Imposition of prejudgment interest in this case does not lack equity. TCC has had the use of monies received under the tripartite processing arrangement for nearly 20 years. Further, TCC has had the use of the more than $ 1.2 million it owes in restitution during the entire pendency of this action. Money has a "time value," and unless TCC is required to include the time value of money in the amount of its liability, there will not have been full disgorgement of ill-gotten gains.

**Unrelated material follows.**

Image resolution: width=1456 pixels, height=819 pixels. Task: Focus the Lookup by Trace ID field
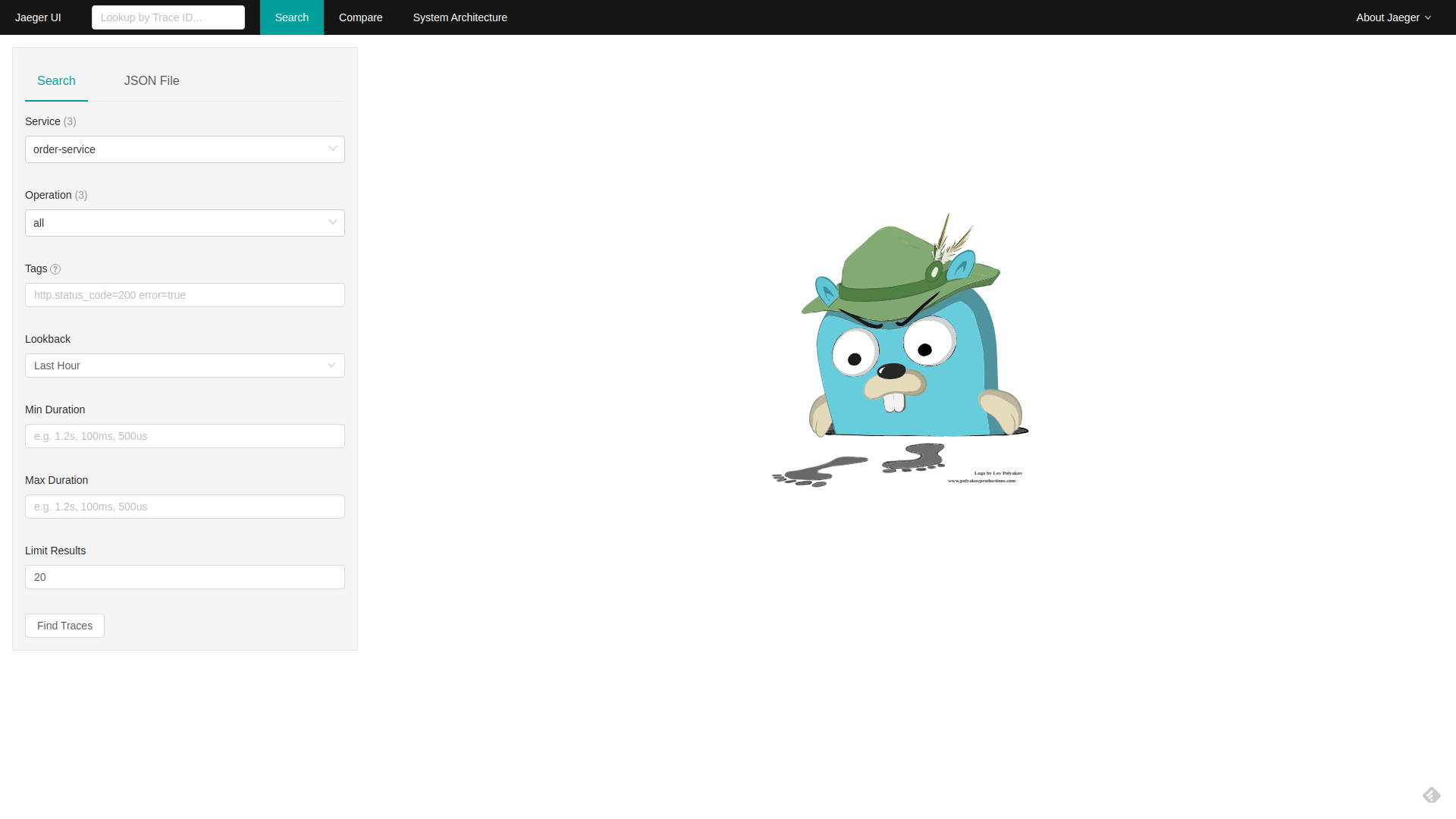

TCC has asserted numerous reasons, some quite creative, why it should not be held liable. However, even the best legal representation and most inventive arguments cannot mask the fact that TCC engaged in sham transactions designed solely to obtain SRB benefits to which the parties were not entitled. The Court will grant judgment for defendants on all counts. An appropriate Order accompanies this Memorandum Opinion.
UNITED STATES DISTRICT JUDGE
This matter comes before the Court on plaintiff's motion for summary judgment on Counts 2-18 of the complaint in the above captioned case. Defendants have cross-moved for summary judgment on all Counts. An approximately four-week trial was held on Count 1. As to the remaining Counts, the parties have briefed and orally argued their motions. For the reasons stated in the foregoing opinion, the Court hereby
ORDERS that plaintiff's motion for summary judgment be DENIED; the Court
FURTHER ORDERS that defendants' motion for summary judgment be DENIED IN PART, and GRANTED IN PART. Defendants' motion for summary judgment is DENIED as to Count 1 and GRANTED as to the remaining Counts; the Court
FURTHER ORDERS that JUDGMENT IN THE AMOUNT OF $ 1,202,143.07, PLUS PRE- AND POST-JUDGMENT INTEREST, BE ENTERED FOR DEFENDANTS and, after a trial on the merits, the Court finds that plaintiff is not entitled to offset said judgment based on the July 20, 1982, global settlement the government entered into with the Champlin Petroleum Company.